### ARTICLE
----

- Born: 1941 (age 83–84) Australia
- Education: University of Melbourne, Monash University
- Occupation(s): writer, editor
- Known for: Co-founding publishing firm McPhee Gribble with Di Gribble

= Hilary McPhee =

Australian writer and editor

Hilary Jane McPhee (born 1941) is an Australian writer and editor. She was awarded an Order of Australia for service to the Arts in 2003.

==Biography ==
McPhee was born in 1941. She is a graduate of the University of Melbourne.

She was a founding director, with Diana Gribble, of McPhee Gribble Publishers, 1975–89, and Chair of the Australia Council for the Arts and of the Major Organizations Board 1994-7, a founding director and sometime editor of online political newsletter NewMatilda.com. She has an honorary doctorate from Monash University, was the inaugural Vice-Chancellor's Fellow at the University of Melbourne and remains a senior Fellow of the University.

From 2006-10 she was living and working between the Middle East and Italy, writing a book about the region and articles about matching philanthropic initiatives to the needs of young people. Her marriage in 1986 to writer Don Watson ended in divorce in 2009.

Other People's Words, published in 2001, documents her publishing life. Her selection of Australian writing, Wordlines, was published in 2010. She annotated and edited film maker Tim Burstall's diaries from the early 1950s, published by MUP as Memoirs of a Young Bastard: the Diaries of Tim Burstall.

----

### INFORMATION SUPPLIED
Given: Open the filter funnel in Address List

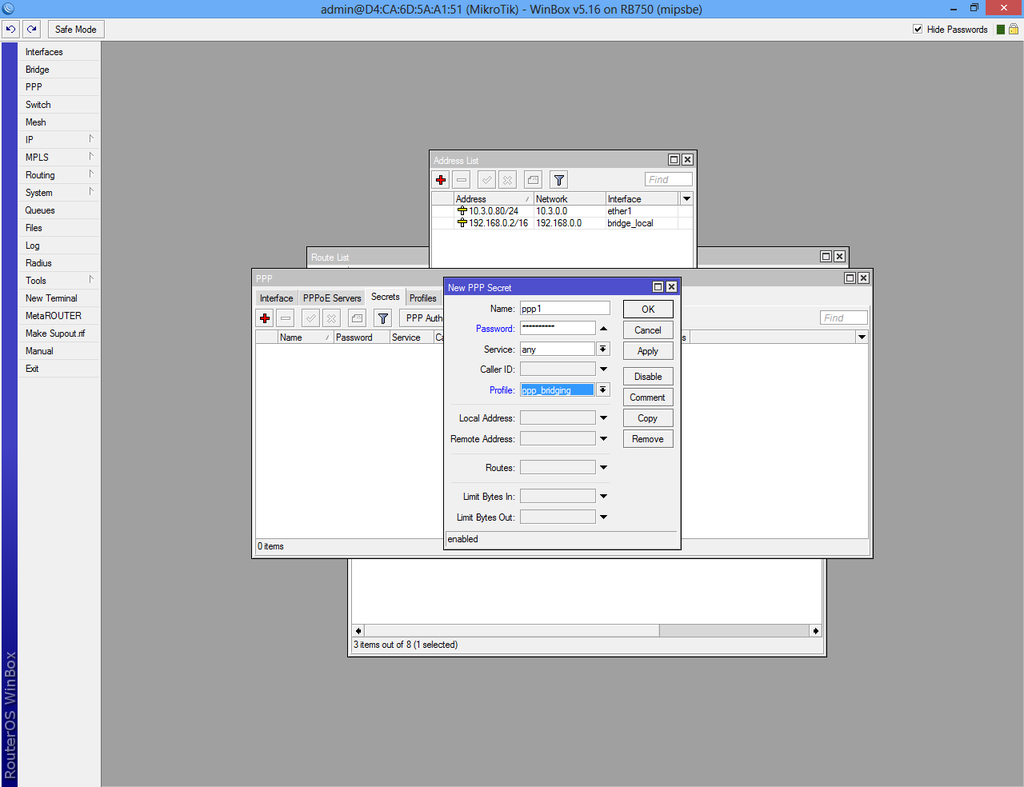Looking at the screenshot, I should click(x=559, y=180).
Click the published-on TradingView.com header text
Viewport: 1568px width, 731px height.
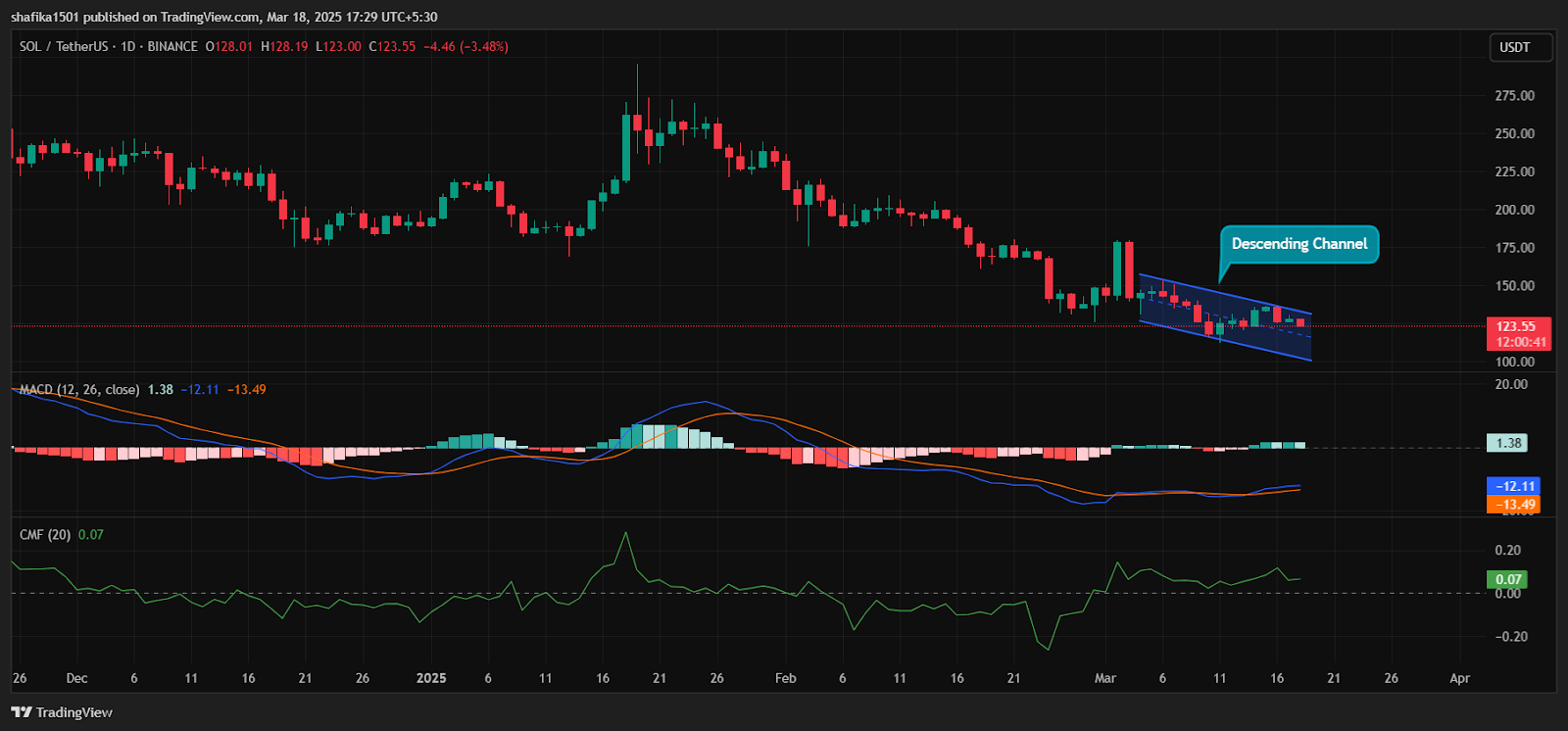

----

### WORK REQUIRED
Rewrite the stretch of the Hilary McPhee article from "She was a founding" through "divorce in 2009.", putting "Spain" in place of "Italy". The data is separate material, unrelated to the text about Hilary McPhee.

### FINAL ANSWER
She was a founding director, with Diana Gribble, of McPhee Gribble Publishers, 1975–89, and Chair of the Australia Council for the Arts and of the Major Organizations Board 1994-7, a founding director and sometime editor of online political newsletter NewMatilda.com. She has an honorary doctorate from Monash University, was the inaugural Vice-Chancellor's Fellow at the University of Melbourne and remains a senior Fellow of the University.

From 2006-10 she was living and working between the Middle East and Spain, writing a book about the region and articles about matching philanthropic initiatives to the needs of young people. Her marriage in 1986 to writer Don Watson ended in divorce in 2009.